Your instructions: Leaving out the pictures, retype exactly the lines from the one holding "At what coordinates should I click to accomplish: Click" through the end of the material.

----------------

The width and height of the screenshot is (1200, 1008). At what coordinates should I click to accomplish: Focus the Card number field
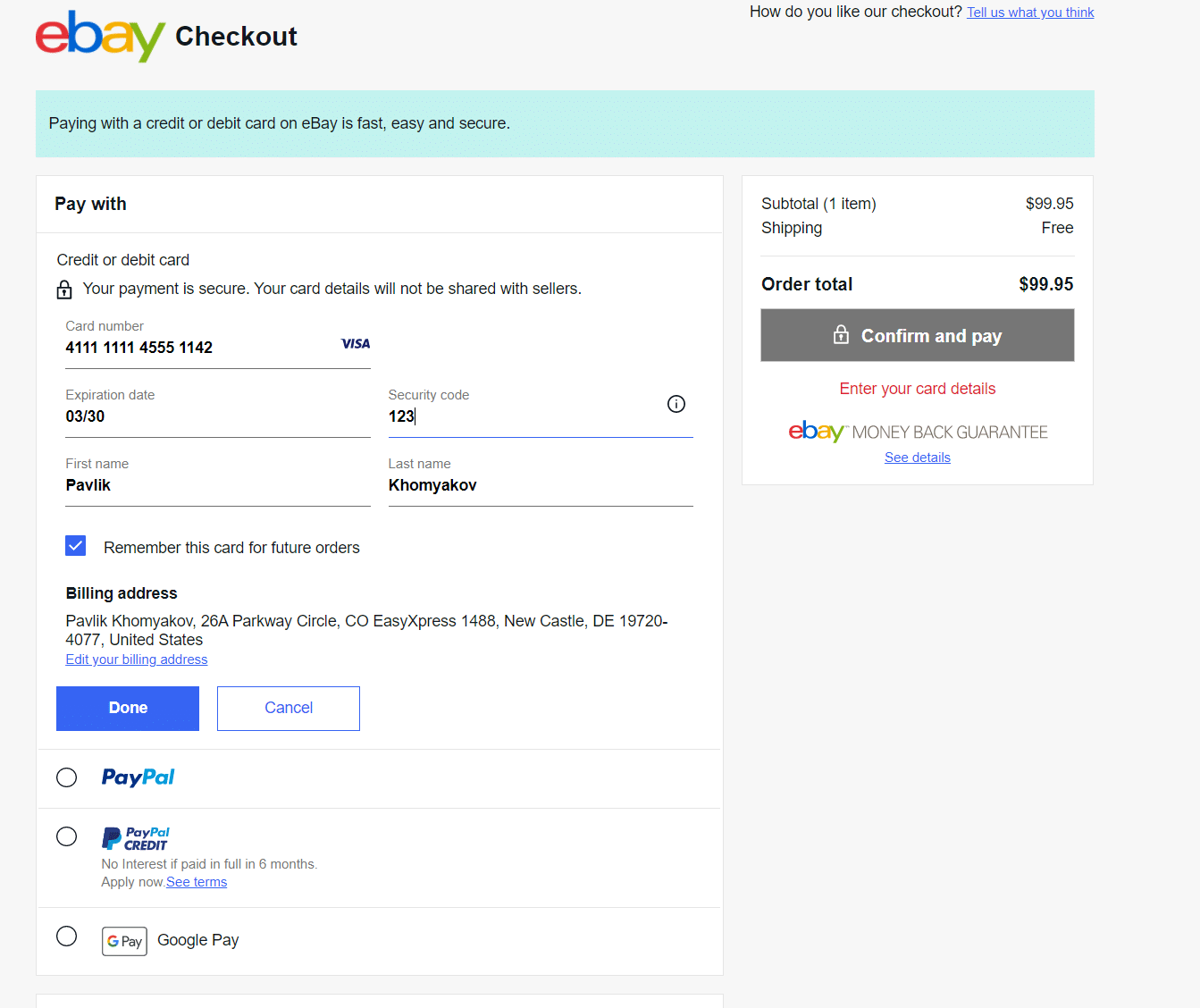(218, 343)
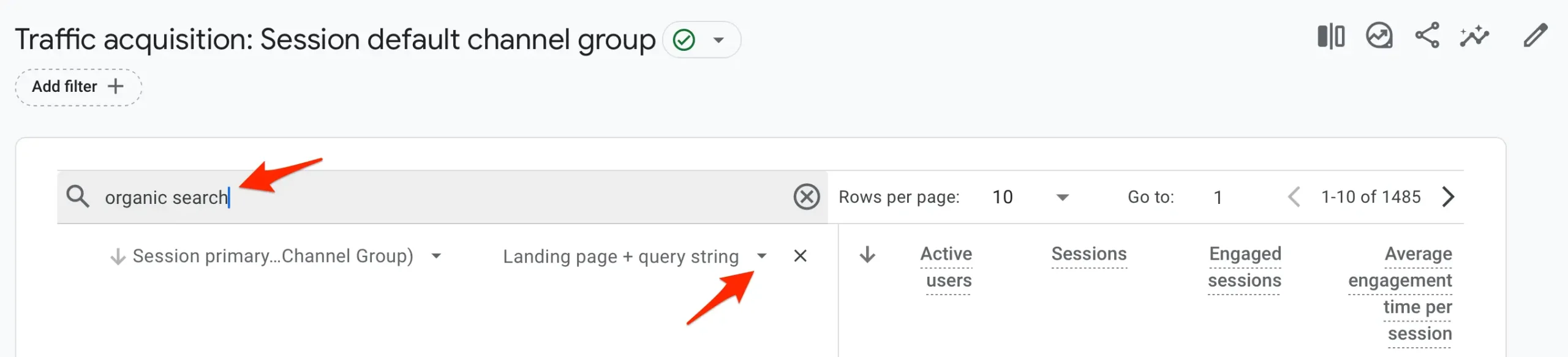Screen dimensions: 1568x357
Task: Click the pencil Customize report icon
Action: [1536, 36]
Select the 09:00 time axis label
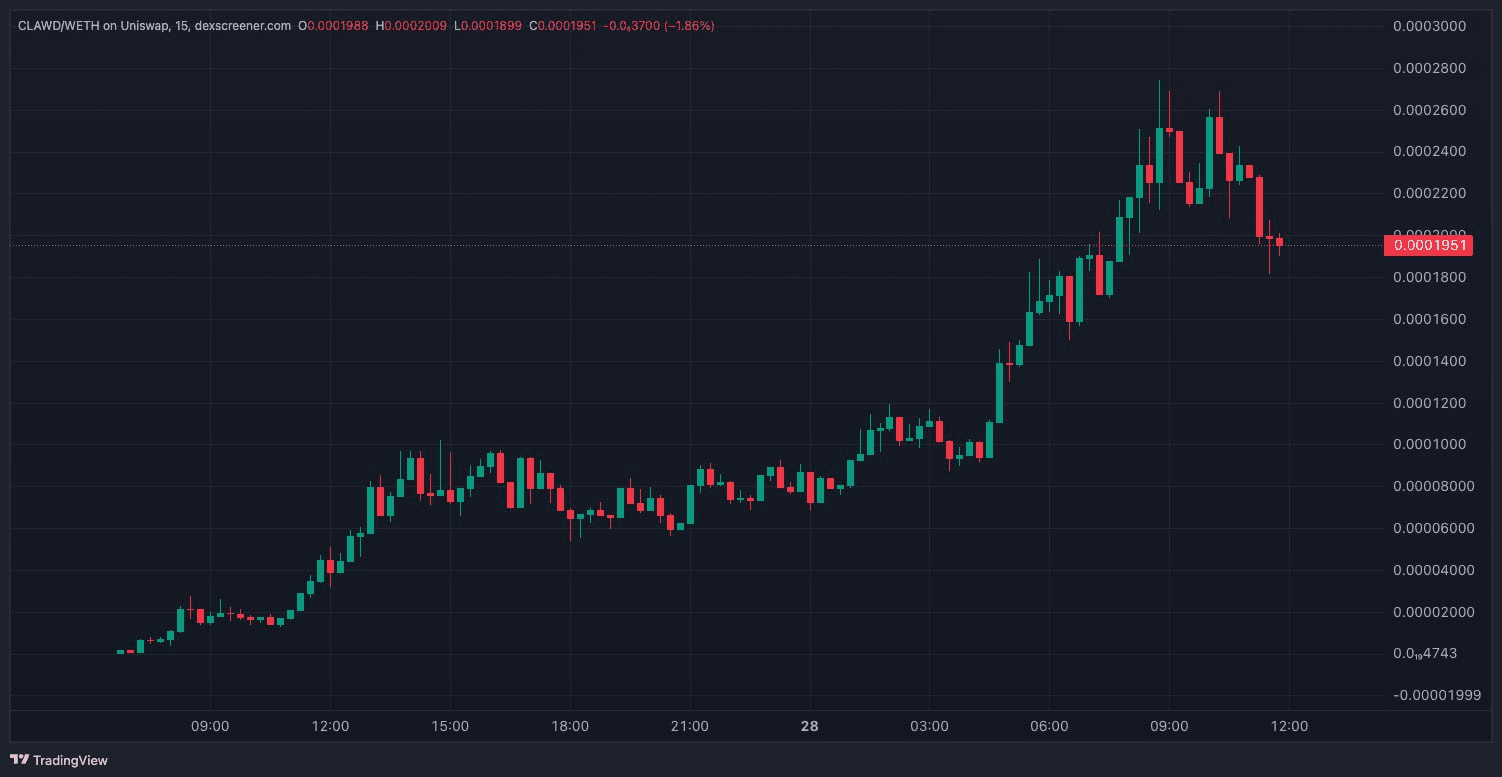 (x=210, y=726)
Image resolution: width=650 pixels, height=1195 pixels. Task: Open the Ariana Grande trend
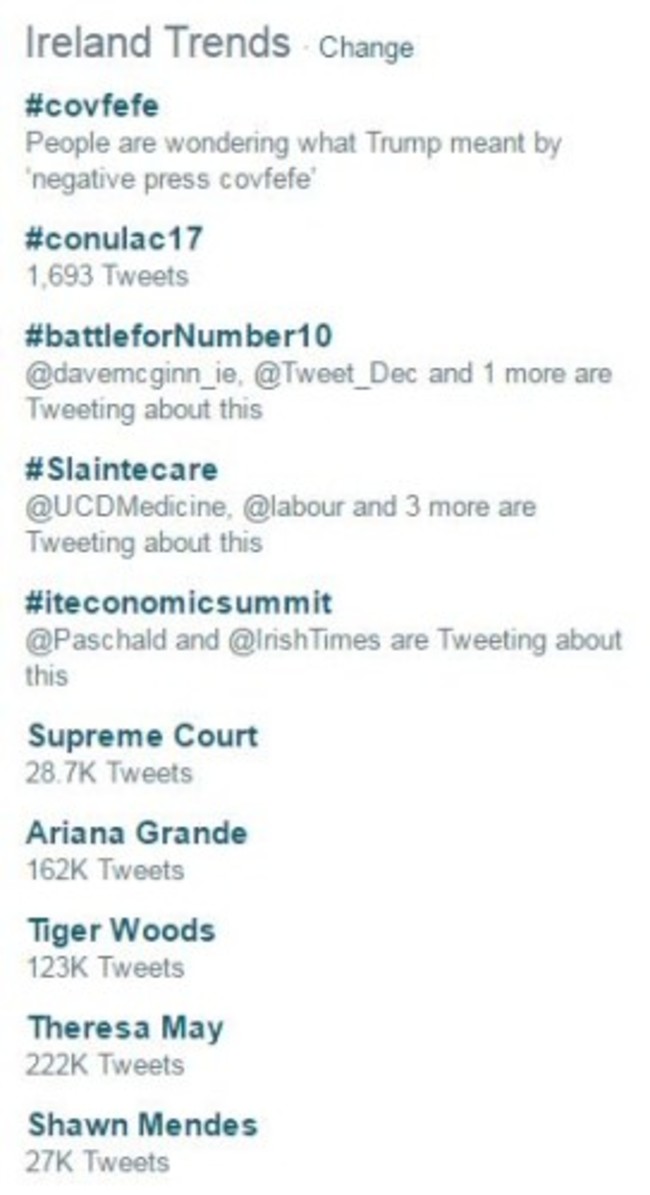[x=137, y=833]
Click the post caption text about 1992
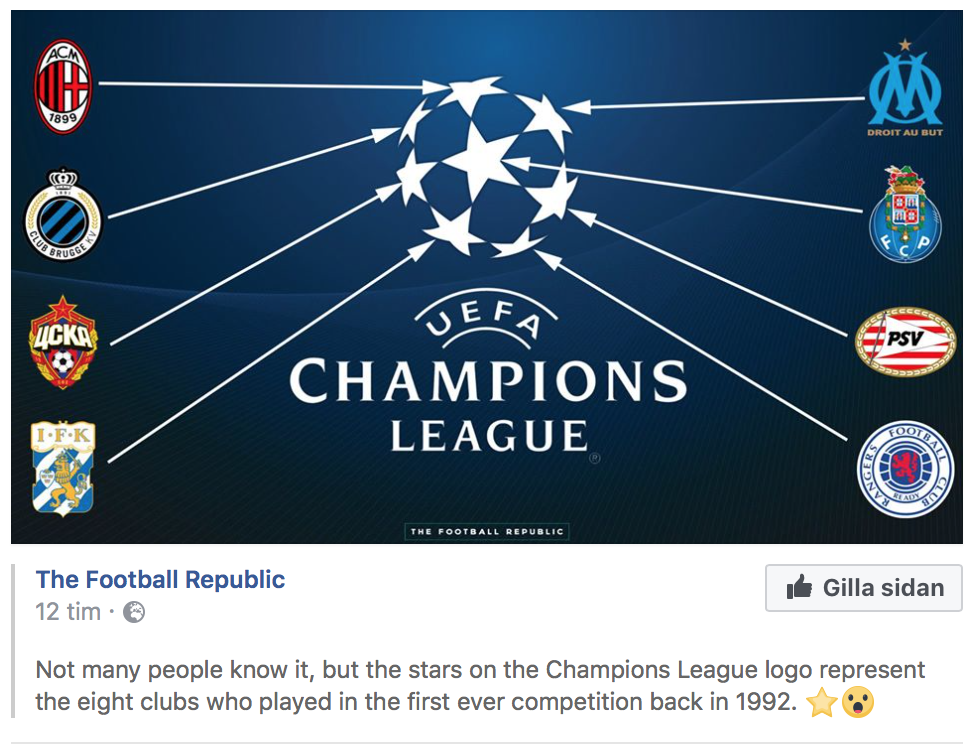 coord(480,686)
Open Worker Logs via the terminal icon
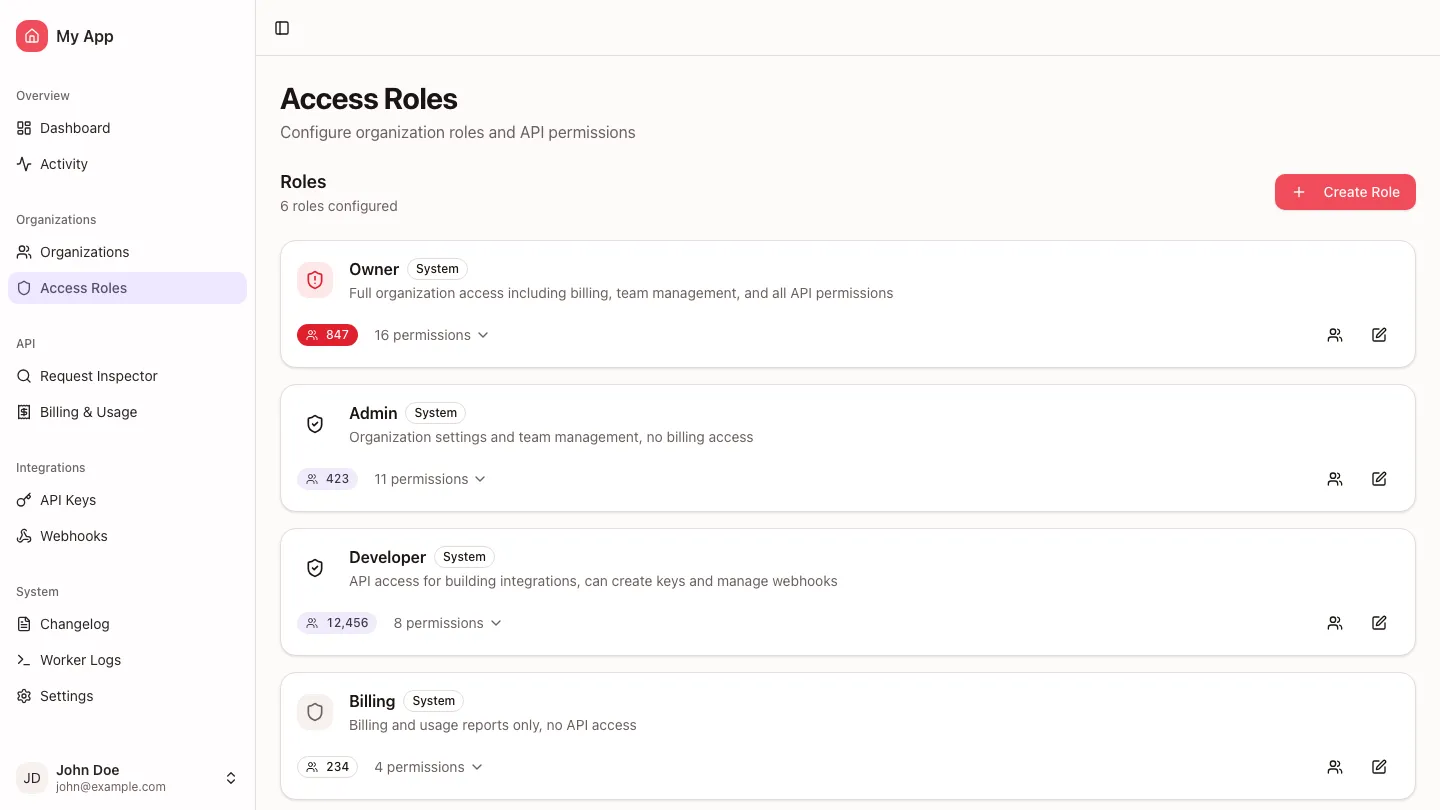 coord(23,660)
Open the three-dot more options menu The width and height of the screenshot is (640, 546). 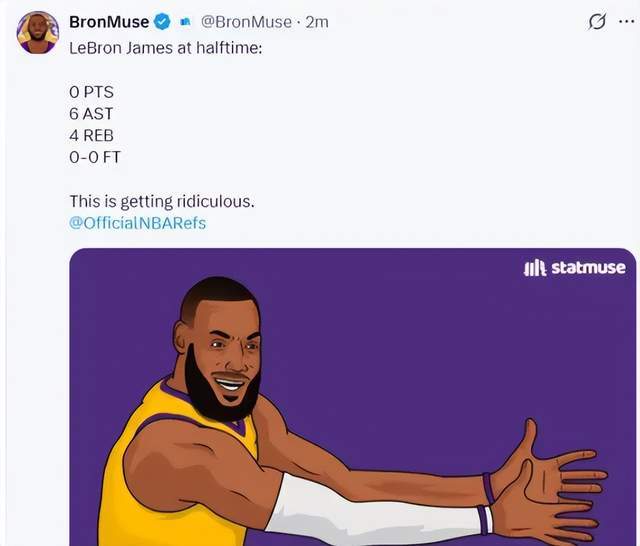coord(627,21)
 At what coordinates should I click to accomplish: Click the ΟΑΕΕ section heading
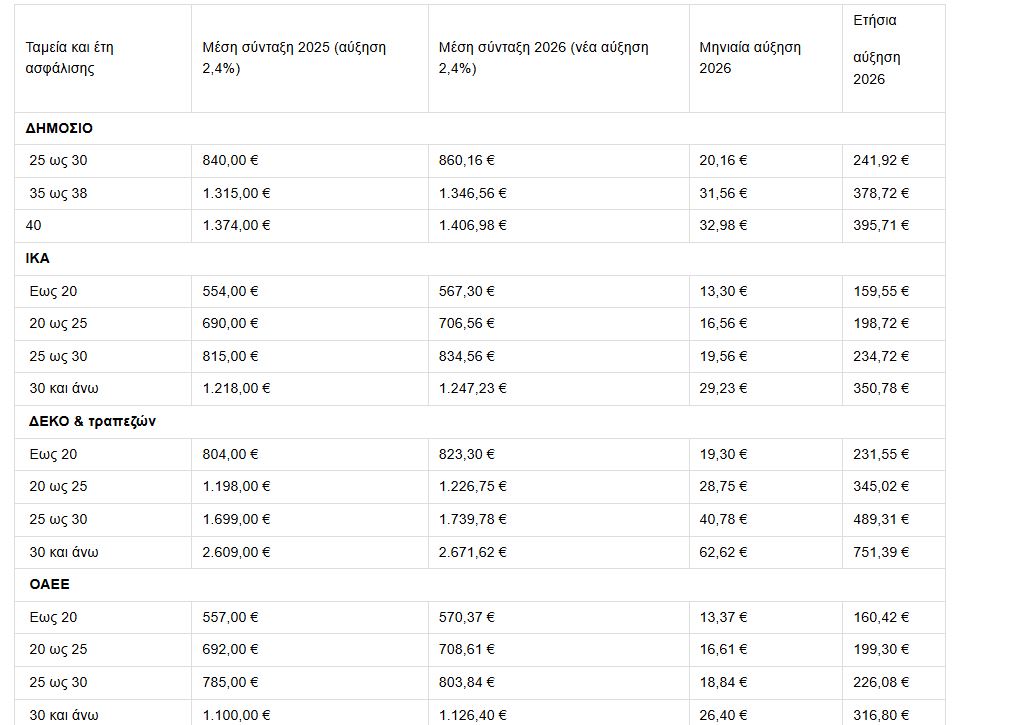49,584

----------------

Solution for this exercise:
 At what coordinates should I click to accomplish: Click the ΟΑΕΕ section heading
49,584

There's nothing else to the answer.